§ Data supplied:

######

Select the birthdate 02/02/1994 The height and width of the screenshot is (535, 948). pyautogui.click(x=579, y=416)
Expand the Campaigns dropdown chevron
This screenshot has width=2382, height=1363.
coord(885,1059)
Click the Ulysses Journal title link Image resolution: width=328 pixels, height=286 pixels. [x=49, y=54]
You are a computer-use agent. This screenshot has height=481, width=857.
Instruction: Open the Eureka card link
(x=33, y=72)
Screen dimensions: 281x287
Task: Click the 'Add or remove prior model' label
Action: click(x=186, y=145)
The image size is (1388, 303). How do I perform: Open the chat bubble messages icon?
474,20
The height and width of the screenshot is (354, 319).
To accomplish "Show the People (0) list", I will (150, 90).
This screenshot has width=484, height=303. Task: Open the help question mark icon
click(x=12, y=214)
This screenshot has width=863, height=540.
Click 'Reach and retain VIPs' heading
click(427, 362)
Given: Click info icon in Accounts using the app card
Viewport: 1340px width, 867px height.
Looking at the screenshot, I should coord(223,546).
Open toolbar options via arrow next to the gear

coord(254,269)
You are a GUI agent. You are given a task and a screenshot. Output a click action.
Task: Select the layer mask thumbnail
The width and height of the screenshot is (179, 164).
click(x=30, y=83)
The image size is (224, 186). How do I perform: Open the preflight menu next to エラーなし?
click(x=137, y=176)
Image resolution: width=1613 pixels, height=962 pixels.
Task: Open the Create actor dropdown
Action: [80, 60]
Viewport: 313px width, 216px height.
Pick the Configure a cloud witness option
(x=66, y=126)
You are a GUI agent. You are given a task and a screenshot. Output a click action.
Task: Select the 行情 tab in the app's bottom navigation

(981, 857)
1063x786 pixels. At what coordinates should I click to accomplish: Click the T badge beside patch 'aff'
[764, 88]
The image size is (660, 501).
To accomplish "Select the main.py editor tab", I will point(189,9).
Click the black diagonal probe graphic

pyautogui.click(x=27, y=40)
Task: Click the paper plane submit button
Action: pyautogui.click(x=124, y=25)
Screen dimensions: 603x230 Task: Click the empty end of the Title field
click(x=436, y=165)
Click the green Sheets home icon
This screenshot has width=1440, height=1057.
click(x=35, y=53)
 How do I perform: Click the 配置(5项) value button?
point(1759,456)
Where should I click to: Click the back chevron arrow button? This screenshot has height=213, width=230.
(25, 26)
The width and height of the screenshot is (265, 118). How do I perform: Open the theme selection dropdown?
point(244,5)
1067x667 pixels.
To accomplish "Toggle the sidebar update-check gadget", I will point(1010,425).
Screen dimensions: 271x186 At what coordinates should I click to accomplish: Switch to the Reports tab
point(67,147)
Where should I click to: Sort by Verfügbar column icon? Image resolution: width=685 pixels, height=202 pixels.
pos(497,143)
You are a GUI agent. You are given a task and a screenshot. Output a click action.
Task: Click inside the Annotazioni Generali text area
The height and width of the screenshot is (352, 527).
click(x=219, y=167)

######

§ Instruction:
Can you copy out every line of the material above word for word?

§ Response to the exercise:
Select the birthdate 02/02/1994 The height and width of the screenshot is (535, 948). pyautogui.click(x=579, y=416)
Expand the Campaigns dropdown chevron
This screenshot has width=2382, height=1363.
coord(885,1059)
Click the Ulysses Journal title link Image resolution: width=328 pixels, height=286 pixels. [x=49, y=54]
You are a computer-use agent. This screenshot has height=481, width=857.
Instruction: Open the Eureka card link
(x=33, y=72)
Screen dimensions: 281x287
Task: Click the 'Add or remove prior model' label
Action: click(x=186, y=145)
The image size is (1388, 303). How do I perform: Open the chat bubble messages icon?
474,20
The height and width of the screenshot is (354, 319).
To accomplish "Show the People (0) list", I will (150, 90).
This screenshot has width=484, height=303. Task: Open the help question mark icon
click(x=12, y=214)
This screenshot has width=863, height=540.
Click 'Reach and retain VIPs' heading
click(427, 362)
Given: Click info icon in Accounts using the app card
Viewport: 1340px width, 867px height.
Looking at the screenshot, I should coord(223,546).
Open toolbar options via arrow next to the gear

coord(254,269)
You are a GUI agent. You are given a task and a screenshot. Output a click action.
Task: Select the layer mask thumbnail
The width and height of the screenshot is (179, 164).
click(x=30, y=83)
The image size is (224, 186). How do I perform: Open the preflight menu next to エラーなし?
click(x=137, y=176)
Image resolution: width=1613 pixels, height=962 pixels.
Task: Open the Create actor dropdown
Action: [80, 60]
Viewport: 313px width, 216px height.
Pick the Configure a cloud witness option
(x=66, y=126)
You are a GUI agent. You are given a task and a screenshot. Output a click action.
Task: Select the 行情 tab in the app's bottom navigation

(981, 857)
1063x786 pixels. At what coordinates should I click to accomplish: Click the T badge beside patch 'aff'
[764, 88]
The image size is (660, 501).
To accomplish "Select the main.py editor tab", I will point(189,9).
Click the black diagonal probe graphic

pyautogui.click(x=27, y=40)
Task: Click the paper plane submit button
Action: pyautogui.click(x=124, y=25)
Screen dimensions: 603x230 Task: Click the empty end of the Title field
click(x=436, y=165)
Click the green Sheets home icon
This screenshot has width=1440, height=1057.
click(x=35, y=53)
 How do I perform: Click the 配置(5项) value button?
point(1759,456)
Where should I click to: Click the back chevron arrow button? This screenshot has height=213, width=230.
(25, 26)
The width and height of the screenshot is (265, 118). How do I perform: Open the theme selection dropdown?
point(244,5)
1067x667 pixels.
To accomplish "Toggle the sidebar update-check gadget", I will point(1010,425).
Screen dimensions: 271x186 At what coordinates should I click to accomplish: Switch to the Reports tab
point(67,147)
Where should I click to: Sort by Verfügbar column icon? Image resolution: width=685 pixels, height=202 pixels.
pos(497,143)
You are a GUI agent. You are given a task and a screenshot. Output a click action.
Task: Click inside the Annotazioni Generali text area
The height and width of the screenshot is (352, 527).
click(x=219, y=167)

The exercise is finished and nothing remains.